A thing to be wary of, when sneaking about in surroundings such as these where everything is charged with subtle meaning, is not to start overanalyzing various objects. I have another confession to make. Upon entering one of the showrooms, I saw an ordinary chair situated beneath a placard. The placard displayed the name of Bruce Nauman and his artwork Large Butt to Butt. Was this really art? Up rose my rebellious nature as I immediately sat myself down. Alas, my revolution was quick to fall apart, for as I sat there and gazed over the room I realized that what I was sitting on and appeared to be an ordinary chair was in fact an ordinary chair, put there for the comfort of weary museum visitors. The true artwork hung in midair in the middle of the room, gloating over my defeat.

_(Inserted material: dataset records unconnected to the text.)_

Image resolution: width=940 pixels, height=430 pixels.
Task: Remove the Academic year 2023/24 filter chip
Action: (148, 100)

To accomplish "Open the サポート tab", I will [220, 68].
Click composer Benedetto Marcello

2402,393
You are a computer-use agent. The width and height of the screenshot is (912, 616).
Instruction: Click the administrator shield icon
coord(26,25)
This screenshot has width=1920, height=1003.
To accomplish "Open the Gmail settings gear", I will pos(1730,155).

Whatever difficulty I may have deciphering those peculiar conundrums, I allow myself to doubt that I’m the only one who needs the occasional hint. Sometimes they forget to connect those dots. Thankfully, there are the friendly pieces of paper coated in plastic that are scattered around the museum for people such as myself. They have basic information about the artists and their works but more importantly, some contain explanations on the idea behind an artwork or two.

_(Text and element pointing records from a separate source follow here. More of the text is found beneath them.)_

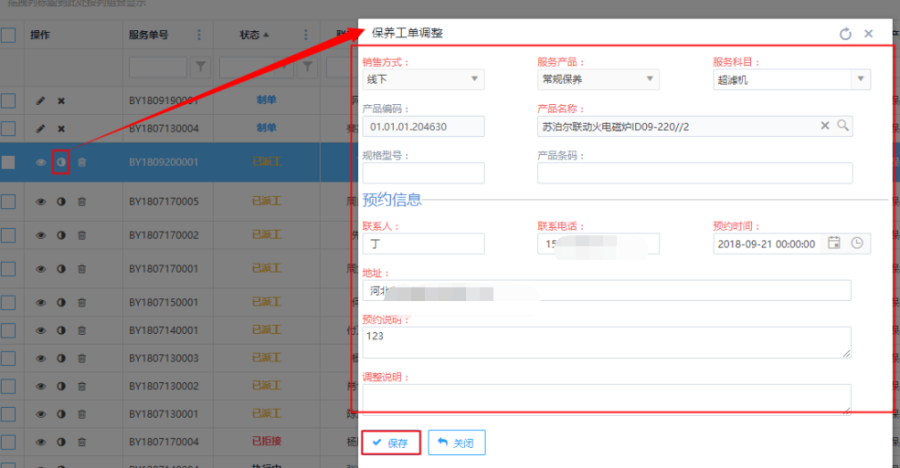View order BY1807170002 via eye icon
Screen dimensions: 900x468
(41, 235)
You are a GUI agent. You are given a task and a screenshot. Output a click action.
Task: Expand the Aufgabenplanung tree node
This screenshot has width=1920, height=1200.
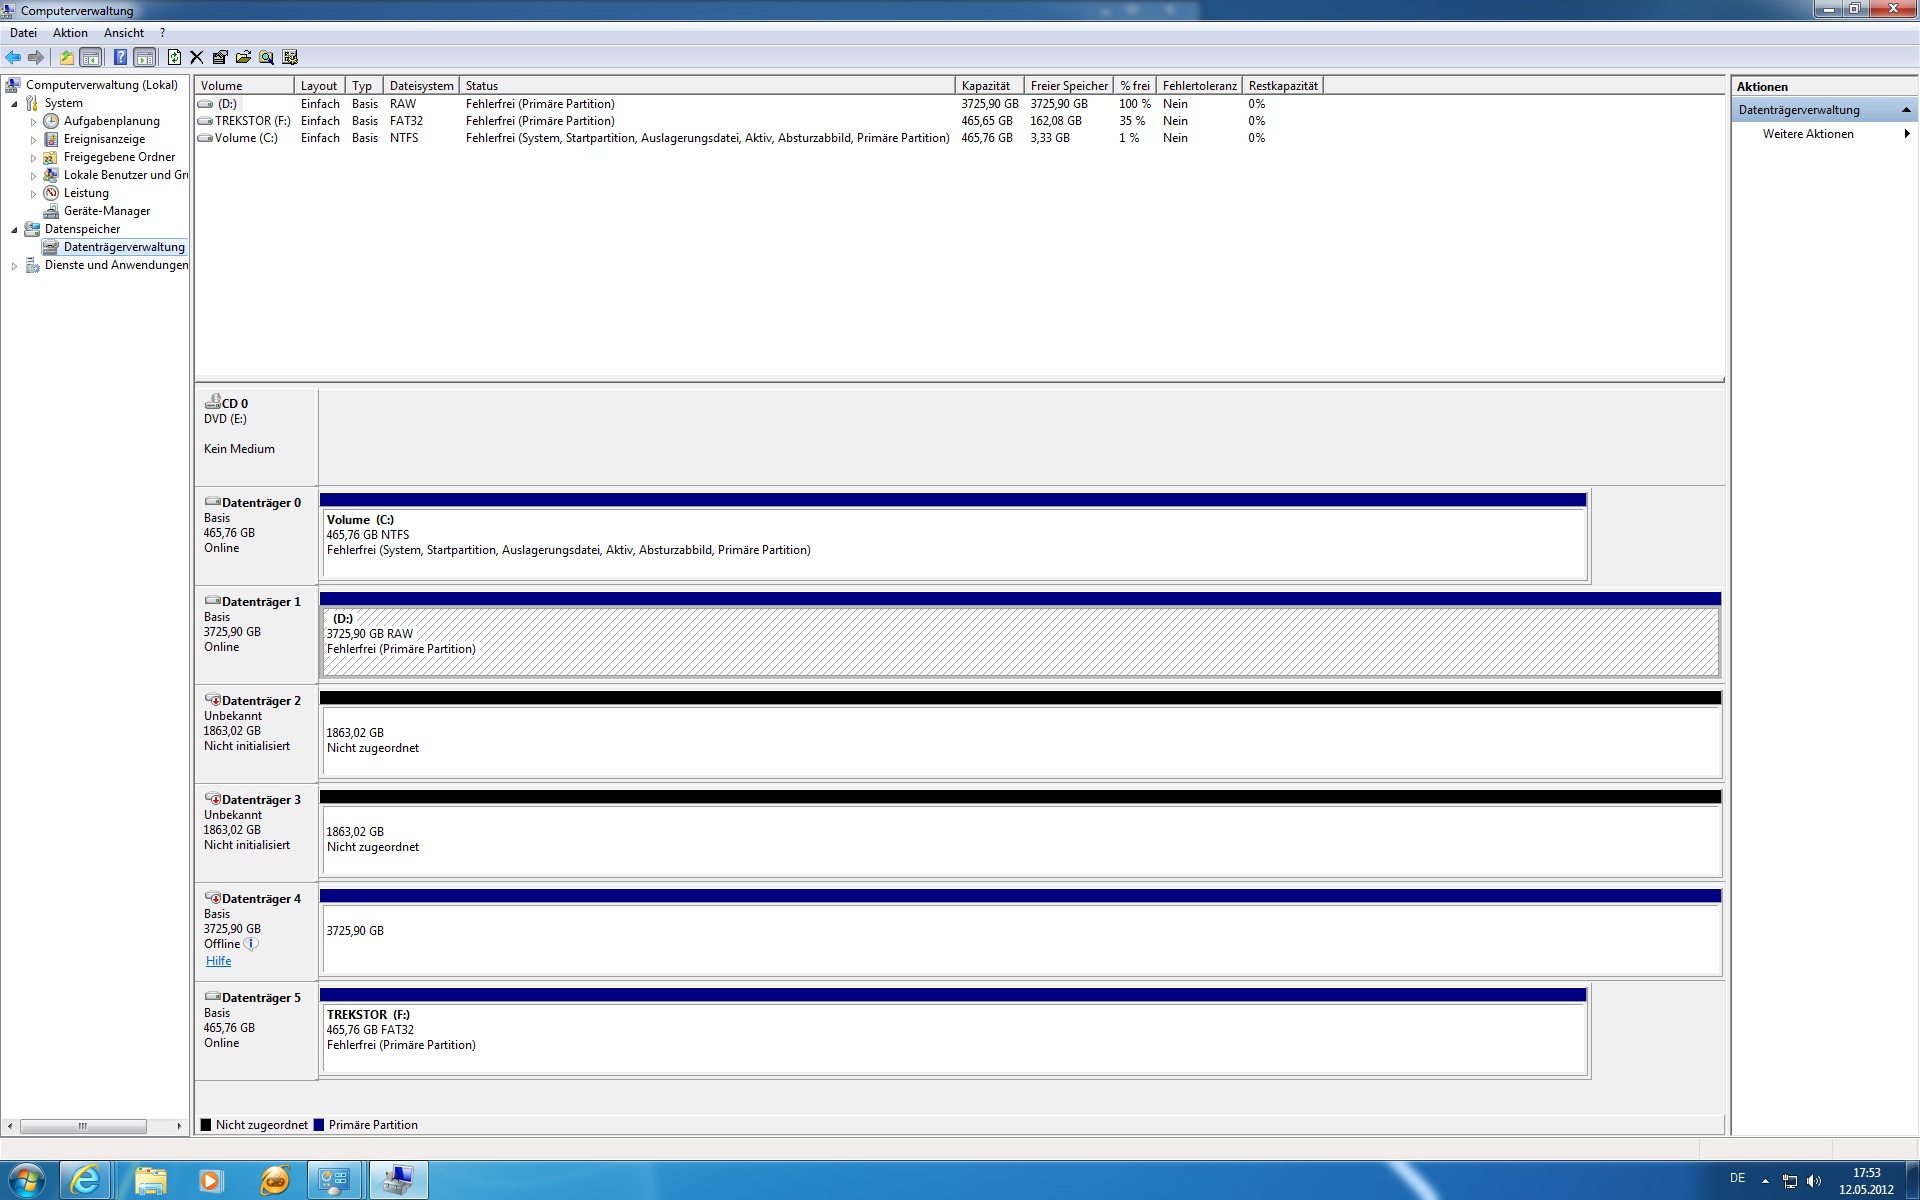click(33, 122)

The contemporary society that the artworks refer to is in some cases not all that contemporary either in time or space. As an example, Felix Gonzales-Torres’ work Placebo from 1991 refers to the medical pseudo treatment of AIDS patients. Even if a cure has not yet been found, there have undoubtedly been some changes in this field for the last ten years or so, not to mention in society’s view towards the disease and those who suffer from it. Art such as this is based on the assumption that the viewer knows the soil it springs from. At one point, Koons uses vacuum cleaners as the means of his expression.

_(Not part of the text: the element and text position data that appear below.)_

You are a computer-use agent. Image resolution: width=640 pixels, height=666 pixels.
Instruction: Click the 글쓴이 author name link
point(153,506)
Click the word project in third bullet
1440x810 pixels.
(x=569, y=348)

It shouldn’t be too difficult to understand the artwork because we all know what a vacuum cleaner does, but there can be a discreet, yet distinct message within the fact that it is an American vacuum cleaner and not European or Korean. We are not used to vacuum cleaners that look like that and thus experience the artwork as more exotic than an American housewife would, who might even feel that the art is elevating her own life. Therefore, as much as these artists enjoy taking objects out of everyday context to make their point, it should not be forgotten that as soon as the “everyday” changes, so does their art and its meaning.
It is the sort of exhibition we wished we had from cultures such as the ancient Egyptians, the Babylonians or even our very own berserk Vikings. As a result, later civilizations are usually left with huge gaps in their recorded knowledge of “ye olde times”. An exhibition such as this might reflect more accurately what contemporaries were actually thinking.